Nia mengangguk, tentu saja dirinya dan suami bertanggung jawab menjelaskan semuanya pada Mentari. Sementara Langit sudah tahu karena yang menjelaskan adalah orang tuanya sendiri. Tak lama menunggu, Langit tampak melangkah menuruni tangga, dia tidak memakai kacamata sekarang dan Mentari seperti sedang melihat orang yang berbeda dari sebelumnya. Langit tanpa kacamata seperti tokoh-tokoh dalam novel, penampilannya hampir sempurna.
Nia mempersilakan Langit untuk duduk di sebelah Mentari, kini mereka semua duduk dalam posisi berhadapan.

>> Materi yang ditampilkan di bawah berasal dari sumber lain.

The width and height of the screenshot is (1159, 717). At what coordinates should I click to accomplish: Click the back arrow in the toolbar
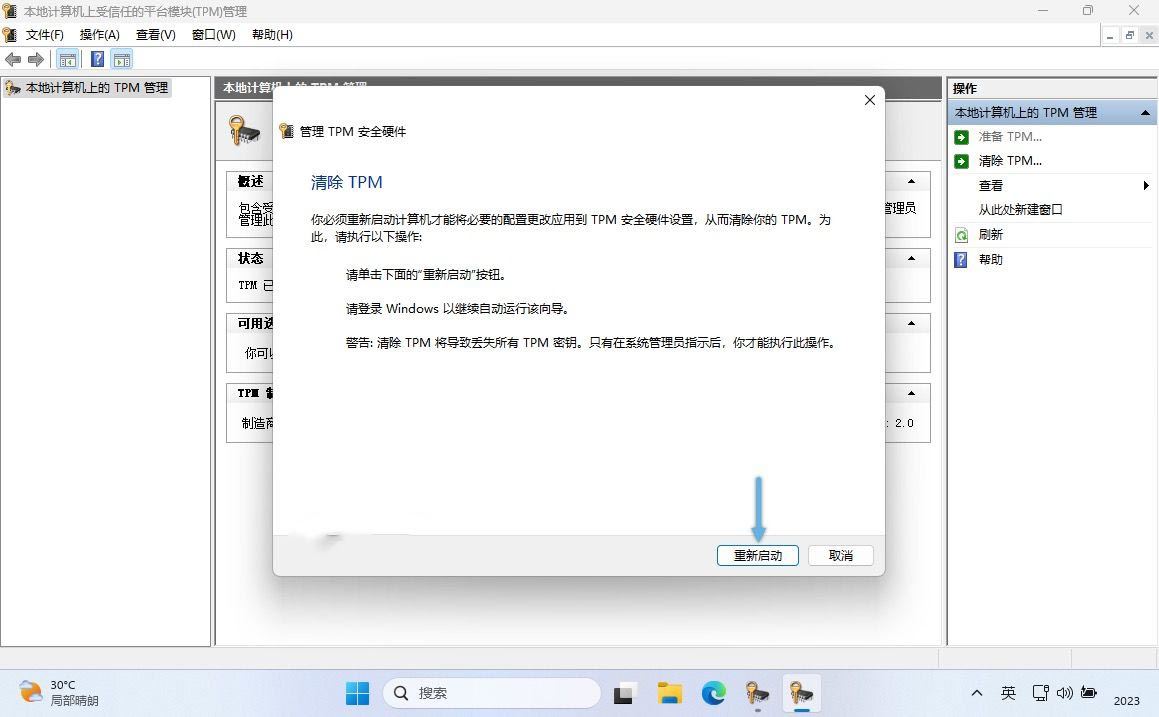13,60
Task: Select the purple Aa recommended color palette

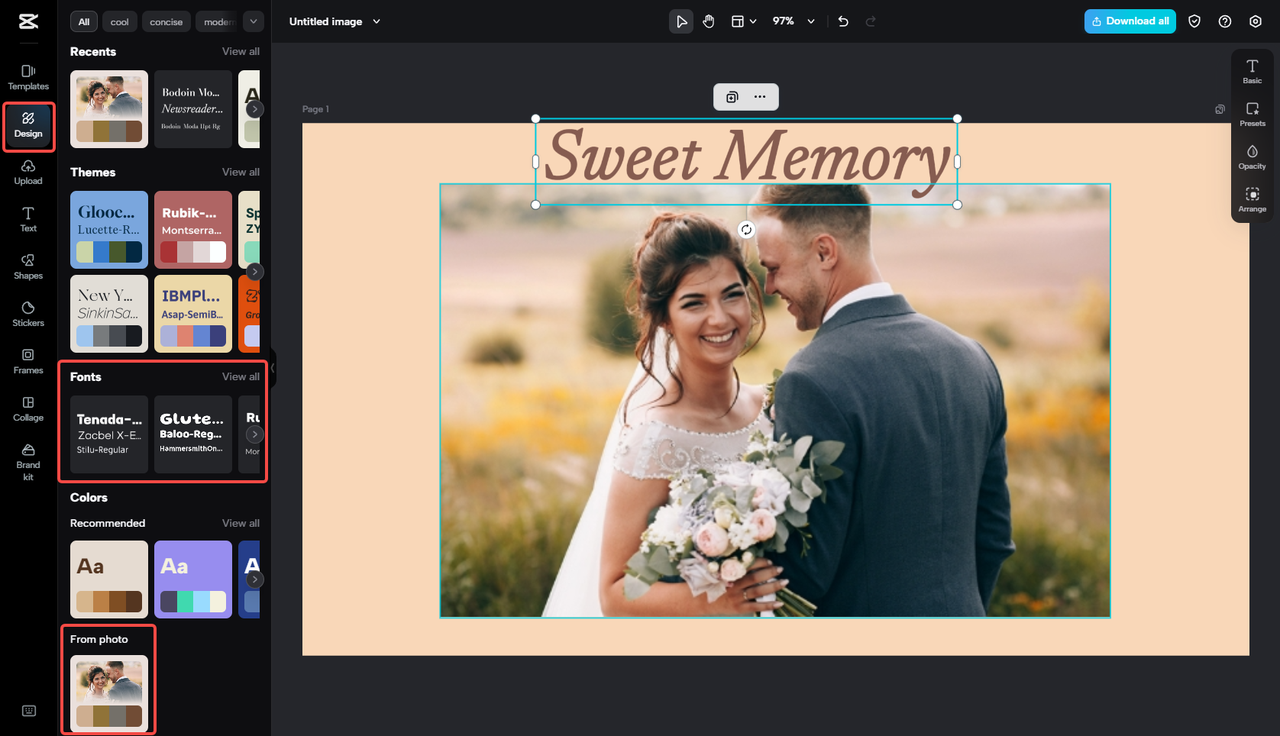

Migdad, sosok yang menikahkan mereka dan merupakan seseorang yang paling bertanggung jawab untuk menjelaskan semuanya mulai melipat kedua tangannya di depan wajah, dia menatap anak perempuannya dulu, kemudian menatap Langit.
"Jadi kalian memang sudah dijodohkan dari kecil."
Mentari masih menyimak, tapi jika memang sedadi kecil, kenapa dia tidak diberitahu? Setidaknya diberitahu, jangan asal menikah begini.
"Opung mau anak kalian nanti punya Marga, maka dari itu dinikahkan dengan sepupu jauh kamu yang orang batak."
"Tapi kenapa nggak di bicarain dulu sama aku? Aku juga punya pernikahan impian."
Meski sudah istrinya untuk urusan itu Langit tidak bisa ikut campur, itu urusan Mentari dan orang tuanya.
"Karena sebenarnya kejadian itu nggak terduga, opung tiba-tiba berpulang dan mau nggak mau kalian juga dinikahkan karena dia bilang sama beberapa orang kalau dia paling ingin melihat kamu menikah." Kali ini Nia yang menjelaskan, mungkin memang sosok yang menjadi suaminya sekarang ini tampan, tapi tetap saja dia dinikahkan diam-diam. Mentari tidak bisa menerima semua itu begitu saja.
Pernikahan bukan sesuatu yang gampang untuk dilepaskan, ini adalah sebuah komitmen untuk hidup Mentari kedepannya, dia akan menghabiskan waktu dengan seseorang yang tidak pernah dia kenal sebelumnya.
Mentari diam.
"Kalian sudah saling kenal sebelumnya, kita pernah ke pesta Langit saat dia khitanan dulu."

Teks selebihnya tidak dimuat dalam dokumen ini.